Abbey Road é, sem dúvida, um dos álbuns mais icônicos dos Beatles — e também um dos meus preferidos. A elegância da bateria de Ringo, as linhas de baixo sofisticadas de Paul, o rock’n’roll cru de John em seu auge e a criatividade refinada de George abriram caminho para as carreiras solo dos quatro garotos de Liverpool. Eles talvez não tenham sido os maiores símbolos de rebeldia da época, mas atravessar aquela faixa de segurança foi, certamente, o gesto que selou para sempre sua imagem de bons moços.
E é justamente essa capa que sempre me intriga: como conseguiram registrar aquela foto atravessando a rua, no meio do trânsito londrino?
Faixas de segurança são um marco da civilização. Uma pintura no asfalto — simples, mas poderosa — ordena que a força bruta recue para que o mais frágil possa ar.
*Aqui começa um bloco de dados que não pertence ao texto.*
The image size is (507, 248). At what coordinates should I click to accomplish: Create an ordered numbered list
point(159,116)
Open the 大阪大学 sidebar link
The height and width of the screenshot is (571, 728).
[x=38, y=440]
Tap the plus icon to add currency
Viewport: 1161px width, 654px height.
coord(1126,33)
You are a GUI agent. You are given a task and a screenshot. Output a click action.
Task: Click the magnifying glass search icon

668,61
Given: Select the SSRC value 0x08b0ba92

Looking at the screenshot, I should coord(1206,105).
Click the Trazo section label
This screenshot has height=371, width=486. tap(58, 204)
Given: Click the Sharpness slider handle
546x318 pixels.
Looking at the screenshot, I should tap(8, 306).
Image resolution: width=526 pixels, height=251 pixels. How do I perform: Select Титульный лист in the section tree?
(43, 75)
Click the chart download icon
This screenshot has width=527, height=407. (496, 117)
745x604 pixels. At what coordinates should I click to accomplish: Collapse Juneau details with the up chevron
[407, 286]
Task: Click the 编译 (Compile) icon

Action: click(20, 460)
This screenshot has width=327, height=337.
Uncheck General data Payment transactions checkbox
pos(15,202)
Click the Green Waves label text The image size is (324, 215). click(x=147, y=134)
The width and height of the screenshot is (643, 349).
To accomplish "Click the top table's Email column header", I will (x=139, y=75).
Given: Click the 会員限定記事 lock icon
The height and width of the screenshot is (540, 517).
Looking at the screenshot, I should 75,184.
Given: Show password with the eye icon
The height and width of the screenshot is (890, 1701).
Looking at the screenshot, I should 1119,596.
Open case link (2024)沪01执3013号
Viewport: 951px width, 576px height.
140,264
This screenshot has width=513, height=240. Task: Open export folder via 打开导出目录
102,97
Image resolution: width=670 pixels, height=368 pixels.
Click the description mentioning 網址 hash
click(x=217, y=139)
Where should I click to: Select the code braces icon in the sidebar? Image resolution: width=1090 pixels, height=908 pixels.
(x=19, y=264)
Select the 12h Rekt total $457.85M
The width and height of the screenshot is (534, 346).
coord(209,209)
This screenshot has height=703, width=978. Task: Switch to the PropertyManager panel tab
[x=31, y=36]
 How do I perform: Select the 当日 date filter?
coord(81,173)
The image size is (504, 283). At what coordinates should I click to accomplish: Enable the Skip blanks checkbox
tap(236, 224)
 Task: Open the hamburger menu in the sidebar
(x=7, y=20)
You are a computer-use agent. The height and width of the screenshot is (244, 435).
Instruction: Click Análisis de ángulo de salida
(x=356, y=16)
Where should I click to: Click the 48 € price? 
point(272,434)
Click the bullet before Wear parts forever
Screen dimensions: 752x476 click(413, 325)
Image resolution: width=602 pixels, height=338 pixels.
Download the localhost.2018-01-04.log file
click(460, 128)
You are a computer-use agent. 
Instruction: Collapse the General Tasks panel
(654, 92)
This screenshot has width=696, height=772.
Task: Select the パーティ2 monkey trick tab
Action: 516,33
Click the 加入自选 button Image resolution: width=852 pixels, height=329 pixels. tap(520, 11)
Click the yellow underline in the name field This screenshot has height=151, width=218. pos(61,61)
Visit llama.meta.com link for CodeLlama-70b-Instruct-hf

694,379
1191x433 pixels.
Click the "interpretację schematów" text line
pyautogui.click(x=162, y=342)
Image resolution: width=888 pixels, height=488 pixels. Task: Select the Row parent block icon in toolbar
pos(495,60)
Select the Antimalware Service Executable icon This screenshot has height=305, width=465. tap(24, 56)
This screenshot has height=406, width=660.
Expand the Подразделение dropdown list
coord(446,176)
Um gesto de respeito, que custa apenas alguns segundos, talvez minutos, mas que vale uma vida. Num país em que atrasos são quase parte da rotina, mesmo quem está com pressa poderia muito bem esperar.
Infelizmente, essa teoria parece não se aplicar às ruas de Caxias do Sul. Caminho bastante por aqui e raramente vejo motoristas pararem de forma espontânea para um pedestre atravessar. Em alguns casos, nem mesmo o sinal vermelho parece bastar! Não creio que seja por falta de habilidade — afinal, em Gramado, os mesmos motoristas param a cada esquina e se orgulham dizendo: “até parece que estamos na Europa!”
Claro que isso depende de qual Europa estamos falando. Mas há, sim, uma herança do pensamento romano sobre civilização: nela, o interesse coletivo deve sempre se sobrepor aos impulsos individuais. Para Cícero, em De Res Publica, a vida civilizada nasce de um povo “unido por um consenso do direito e uma comunhão de interesses”. Em outras palavras, a barbárie começa quando o bem comum é ignorado e o egoísmo acelera — mesmo que seja em direção a um pedestre.
Afinal, será mesmo que pisar no freio exige mais esforço do que buzinar?
Talvez a verdadeira travessia civilizatória comece não na faixa, mas na consciência.